- _Source data_:
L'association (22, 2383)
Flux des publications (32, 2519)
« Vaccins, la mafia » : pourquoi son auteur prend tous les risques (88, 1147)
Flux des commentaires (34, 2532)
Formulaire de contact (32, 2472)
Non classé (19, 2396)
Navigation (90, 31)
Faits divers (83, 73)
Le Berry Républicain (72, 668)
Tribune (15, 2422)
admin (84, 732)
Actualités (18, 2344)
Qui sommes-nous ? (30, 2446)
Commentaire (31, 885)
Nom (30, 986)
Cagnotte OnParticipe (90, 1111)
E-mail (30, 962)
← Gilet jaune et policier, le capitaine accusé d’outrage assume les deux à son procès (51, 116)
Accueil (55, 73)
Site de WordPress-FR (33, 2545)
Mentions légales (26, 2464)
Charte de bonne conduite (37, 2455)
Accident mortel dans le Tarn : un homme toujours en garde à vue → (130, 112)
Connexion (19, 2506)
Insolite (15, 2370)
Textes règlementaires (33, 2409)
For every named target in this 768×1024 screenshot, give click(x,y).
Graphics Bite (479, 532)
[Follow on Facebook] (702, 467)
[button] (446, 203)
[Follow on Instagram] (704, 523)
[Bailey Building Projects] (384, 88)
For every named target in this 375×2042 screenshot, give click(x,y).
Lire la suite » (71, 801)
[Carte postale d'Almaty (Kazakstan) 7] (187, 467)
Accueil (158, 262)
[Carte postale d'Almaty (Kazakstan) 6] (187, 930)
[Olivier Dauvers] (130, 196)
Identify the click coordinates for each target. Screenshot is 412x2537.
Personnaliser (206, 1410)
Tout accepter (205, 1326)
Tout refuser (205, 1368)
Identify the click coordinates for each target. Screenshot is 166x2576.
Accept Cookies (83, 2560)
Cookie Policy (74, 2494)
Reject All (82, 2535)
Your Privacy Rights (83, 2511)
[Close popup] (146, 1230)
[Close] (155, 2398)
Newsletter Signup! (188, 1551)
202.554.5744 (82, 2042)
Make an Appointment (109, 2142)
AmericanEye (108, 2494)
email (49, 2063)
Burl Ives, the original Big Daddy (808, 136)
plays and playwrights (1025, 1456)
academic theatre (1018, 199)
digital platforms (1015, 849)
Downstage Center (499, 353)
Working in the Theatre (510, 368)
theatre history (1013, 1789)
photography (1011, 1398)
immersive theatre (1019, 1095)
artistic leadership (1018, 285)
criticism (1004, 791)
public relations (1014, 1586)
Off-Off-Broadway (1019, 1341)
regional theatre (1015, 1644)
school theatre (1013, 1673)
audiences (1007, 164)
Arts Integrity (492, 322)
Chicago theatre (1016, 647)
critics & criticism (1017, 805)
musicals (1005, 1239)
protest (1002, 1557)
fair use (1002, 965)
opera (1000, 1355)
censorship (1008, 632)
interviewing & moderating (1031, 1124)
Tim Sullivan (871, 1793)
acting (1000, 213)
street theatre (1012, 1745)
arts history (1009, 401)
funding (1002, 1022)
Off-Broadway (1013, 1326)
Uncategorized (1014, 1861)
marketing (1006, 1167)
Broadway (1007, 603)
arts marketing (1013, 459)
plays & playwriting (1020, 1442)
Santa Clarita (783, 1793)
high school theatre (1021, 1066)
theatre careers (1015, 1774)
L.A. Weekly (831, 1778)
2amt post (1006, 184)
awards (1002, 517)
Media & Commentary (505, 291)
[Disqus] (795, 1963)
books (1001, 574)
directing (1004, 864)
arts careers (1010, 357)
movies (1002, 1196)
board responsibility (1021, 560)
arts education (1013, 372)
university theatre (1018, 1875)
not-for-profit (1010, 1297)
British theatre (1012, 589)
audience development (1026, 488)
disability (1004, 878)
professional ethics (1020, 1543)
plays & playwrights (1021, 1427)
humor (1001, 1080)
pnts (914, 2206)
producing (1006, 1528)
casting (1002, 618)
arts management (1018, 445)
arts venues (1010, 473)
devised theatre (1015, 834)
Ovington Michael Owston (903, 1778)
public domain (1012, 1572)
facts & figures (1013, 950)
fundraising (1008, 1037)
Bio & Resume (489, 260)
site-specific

- _Directions for this task_: Copy every record above exactly as it appears.

- _Output of the task_:
L'association (22, 2383)
Flux des publications (32, 2519)
« Vaccins, la mafia » : pourquoi son auteur prend tous les risques (88, 1147)
Flux des commentaires (34, 2532)
Formulaire de contact (32, 2472)
Non classé (19, 2396)
Navigation (90, 31)
Faits divers (83, 73)
Le Berry Républicain (72, 668)
Tribune (15, 2422)
admin (84, 732)
Actualités (18, 2344)
Qui sommes-nous ? (30, 2446)
Commentaire (31, 885)
Nom (30, 986)
Cagnotte OnParticipe (90, 1111)
E-mail (30, 962)
← Gilet jaune et policier, le capitaine accusé d’outrage assume les deux à son procès (51, 116)
Accueil (55, 73)
Site de WordPress-FR (33, 2545)
Mentions légales (26, 2464)
Charte de bonne conduite (37, 2455)
Accident mortel dans le Tarn : un homme toujours en garde à vue → (130, 112)
Connexion (19, 2506)
Insolite (15, 2370)
Textes règlementaires (33, 2409)
For every named target in this 768×1024 screenshot, give click(x,y).
Graphics Bite (479, 532)
[Follow on Facebook] (702, 467)
[button] (446, 203)
[Follow on Instagram] (704, 523)
[Bailey Building Projects] (384, 88)
For every named target in this 375×2042 screenshot, give click(x,y).
Lire la suite » (71, 801)
[Carte postale d'Almaty (Kazakstan) 7] (187, 467)
Accueil (158, 262)
[Carte postale d'Almaty (Kazakstan) 6] (187, 930)
[Olivier Dauvers] (130, 196)
Identify the click coordinates for each target. Screenshot is 412x2537.
Personnaliser (206, 1410)
Tout accepter (205, 1326)
Tout refuser (205, 1368)
Identify the click coordinates for each target. Screenshot is 166x2576.
Accept Cookies (83, 2560)
Cookie Policy (74, 2494)
Reject All (82, 2535)
Your Privacy Rights (83, 2511)
[Close popup] (146, 1230)
[Close] (155, 2398)
Newsletter Signup! (188, 1551)
202.554.5744 (82, 2042)
Make an Appointment (109, 2142)
AmericanEye (108, 2494)
email (49, 2063)
Burl Ives, the original Big Daddy (808, 136)
plays and playwrights (1025, 1456)
academic theatre (1018, 199)
digital platforms (1015, 849)
Downstage Center (499, 353)
Working in the Theatre (510, 368)
theatre history (1013, 1789)
photography (1011, 1398)
immersive theatre (1019, 1095)
artistic leadership (1018, 285)
criticism (1004, 791)
public relations (1014, 1586)
Off-Off-Broadway (1019, 1341)
regional theatre (1015, 1644)
school theatre (1013, 1673)
audiences (1007, 164)
Arts Integrity (492, 322)
Chicago theatre (1016, 647)
critics & criticism (1017, 805)
musicals (1005, 1239)
protest (1002, 1557)
fair use (1002, 965)
opera (1000, 1355)
censorship (1008, 632)
interviewing & moderating (1031, 1124)
Tim Sullivan (871, 1793)
acting (1000, 213)
street theatre (1012, 1745)
arts history (1009, 401)
funding (1002, 1022)
Off-Broadway (1013, 1326)
Uncategorized (1014, 1861)
marketing (1006, 1167)
Broadway (1007, 603)
arts marketing (1013, 459)
plays & playwriting (1020, 1442)
Santa Clarita (783, 1793)
high school theatre (1021, 1066)
theatre careers (1015, 1774)
L.A. Weekly (831, 1778)
2amt post (1006, 184)
awards (1002, 517)
Media & Commentary (505, 291)
[Disqus] (795, 1963)
books (1001, 574)
directing (1004, 864)
arts careers (1010, 357)
movies (1002, 1196)
board responsibility (1021, 560)
arts education (1013, 372)
university theatre (1018, 1875)
not-for-profit (1010, 1297)
British theatre (1012, 589)
audience development (1026, 488)
disability (1004, 878)
professional ethics (1020, 1543)
plays & playwrights (1021, 1427)
humor (1001, 1080)
pnts (914, 2206)
producing (1006, 1528)
casting (1002, 618)
arts management (1018, 445)
arts venues (1010, 473)
devised theatre (1015, 834)
Ovington Michael Owston (903, 1778)
public domain (1012, 1572)
facts & figures (1013, 950)
fundraising (1008, 1037)
Bio & Resume (489, 260)
site-specific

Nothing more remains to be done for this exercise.